L’incarnazione: “Allora ho detto: lascio tutto, eccomi!”

Possiamo andare ancora più a ritroso e risalire fino all’istante zero dell’esistenza storica di Gesù, insomma fino all’incarnazione? A prima vista l’impresa si presenta impossibile: cosa possiamo dire noi, che a mala pena riusciamo a farfugliare qualcosa sull’origine di una esistenza umana, cosa possiamo dire di quell’evento assolutamente unico qual’è il concepimento del Figlio di Dio “per opera di Spirito Santo”, un evento che in quanto tale sfugge ad ogni possibilità di verifica? Eppure la lettera agli Ebrei interpreta l’inizio della storia umana di Gesù con il linguaggio dell’obbedienza: “Entrando nel mondo, Cristo dice: Tu non hai voluto né sacrificio né offerta, un corpo invece mi hai preparato. Non hai gradito né olocausti né sacrifici per il peccato. Allora ho detto: Ecco io vengo – poiché di me sta scritto nel rotolo del libro – per fare, o Dio, la tua volontà” (Eb 10,5-7). Fin dal primo istante della sua esistenza terrena, Cristo aderisce al progetto di Dio, al punto da annientare se stesso davanti a lui e condurre i fedeli alla santificazione, per mezzo del sacrificio della sua vita. In questa prospettiva viene riportato il Salmo 40,6-8, un testo che non viene mai citato altrove nel NT e che qui viene riletto con finezza assai originale: in modo sorprendentemente drastico si liquida il sistema ritualistico del culto antico, giudicato radicalmente inefficace al fine di ottenere la comunione con Dio e si sottolinea l’ingresso nel mondo di Cristo come un atto di obbedienza: “Ed è appunto per quella volontà che noi siamo stati santificati” (Eb 10,10).

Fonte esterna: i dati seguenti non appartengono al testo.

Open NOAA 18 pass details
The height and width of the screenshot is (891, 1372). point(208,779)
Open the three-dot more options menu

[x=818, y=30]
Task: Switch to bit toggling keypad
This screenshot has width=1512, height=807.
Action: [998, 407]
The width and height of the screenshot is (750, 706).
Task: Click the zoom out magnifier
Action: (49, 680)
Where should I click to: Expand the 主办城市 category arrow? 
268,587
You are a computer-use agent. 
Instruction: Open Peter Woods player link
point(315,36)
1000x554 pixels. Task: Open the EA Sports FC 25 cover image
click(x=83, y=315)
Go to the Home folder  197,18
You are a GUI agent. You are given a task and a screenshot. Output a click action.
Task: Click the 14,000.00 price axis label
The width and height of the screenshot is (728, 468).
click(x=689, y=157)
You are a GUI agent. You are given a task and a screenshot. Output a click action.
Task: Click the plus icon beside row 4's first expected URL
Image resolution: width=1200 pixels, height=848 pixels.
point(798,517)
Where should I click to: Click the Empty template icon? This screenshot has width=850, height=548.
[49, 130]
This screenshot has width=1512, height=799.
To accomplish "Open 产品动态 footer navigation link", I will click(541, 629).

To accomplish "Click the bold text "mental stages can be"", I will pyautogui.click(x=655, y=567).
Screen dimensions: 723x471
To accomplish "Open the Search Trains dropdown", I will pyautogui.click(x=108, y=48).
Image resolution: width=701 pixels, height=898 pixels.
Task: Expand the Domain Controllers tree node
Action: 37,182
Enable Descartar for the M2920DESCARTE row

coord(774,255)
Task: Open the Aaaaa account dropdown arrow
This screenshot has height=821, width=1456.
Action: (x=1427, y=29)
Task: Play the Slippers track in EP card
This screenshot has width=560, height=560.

È come se Cristo, spogliandosi della gloria divina ed entrando nella storia, dicesse: “Lascio tutto: eccomi!”. La nostra obbedienza trova in quella di Gesù la sua prima sorgente e il modello più alto.

 

 

 

 

 

Note

[1] Cfr. S.Th., III, q. 47, a.3.

[2] Cfr. Contr. Gent. IV, 55, 16.

[3] S. FRANCESCO D’ASSISI, Ammonizioni, II, F.F. n. 147. 

[4] PL 182, 1070.

[5] RANIERO CANTALAMESSA, L’Obbedienza, Milano 1995, p. 17.

[6] CARLO MARIA MARTINI, Abramo, Roma 1981, p. 81s.